Fig. 2: Pre-activated PBMCs co-cultured with CCA organoids and IL-2 show patient-specific killing.

CCA2 organoids were co-cultured with anti-CD3/CD28 pre-activated PBMCs for 7 days. Bright field imaging (a) shows that CCA2 organoids lose their regular morphology and become fragmented, especially upon addition of IL-2. Flow cytometry cell count for EpCAM-positive and CD45- and DAPI-negative cells (b) demonstrates that CCA2 organoids sustain significant cell death in the presence of 50 IU/ml (10 ng/ml, mid) or 100 IU/ml (20 ng/ml, high) IL-2, but not with 25 IU/ml (5 ng/ml, low) IL-2. CCA1 (c) and CCA3 (d) organoids do not show a significant decrease in live cells in the same co-culture setting (n ≥ 3 biological replicates for each organoid line; n = 2 different PBMC batches).

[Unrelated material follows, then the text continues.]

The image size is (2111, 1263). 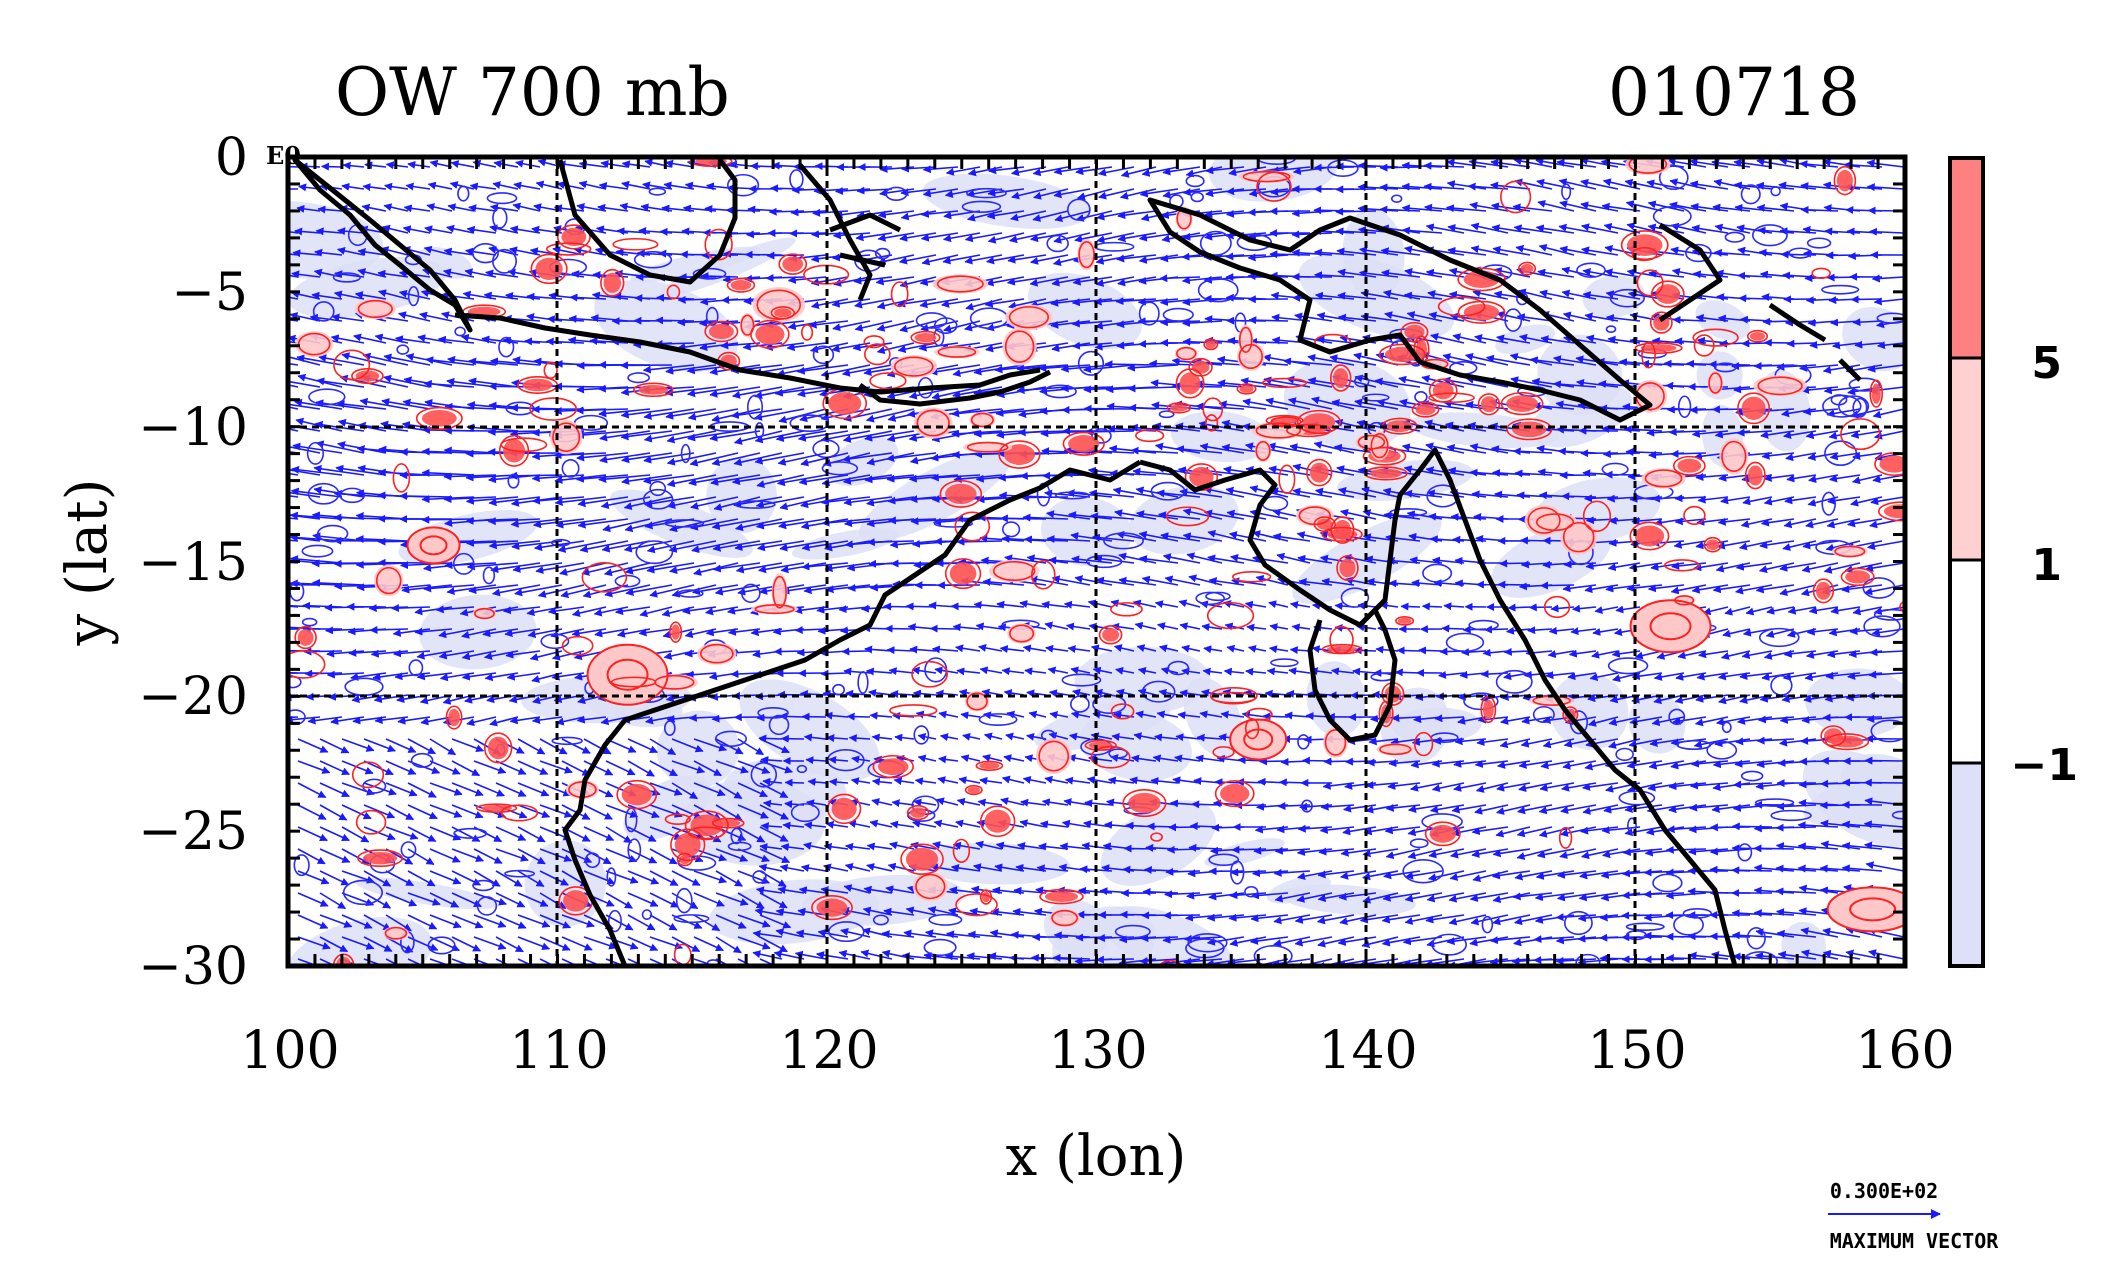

Flow cytometry cell count for live (DAPI-negative) CD4⁺ and CD8⁺ T cells and CD56⁺ NK cells demonstrates that the number of live cells is comparable between solo culture and co-culture and addition of 100 IU/ml IL-2 increases the number of live cells (e). Flow cytometry for intra-cellular staining of IFN-γ and TNF-α in non-pre-activated and 3-day pre-activated PBMC cultures, and co-cultures of CCA organoids with pre-activated PBMCs, either with or without 100 IU/ml IL-2 (f). The percentage of cytokine-positive CD4⁺ and CD8⁺ T cells was determined after 19 h of (co-)culture in the presence of brefeldin and monensin (n = 3 technical replicates). Scale bar: 500 µm (a). All values with error bars represent mean with SEM. *p < 0.05, **p < 0.01.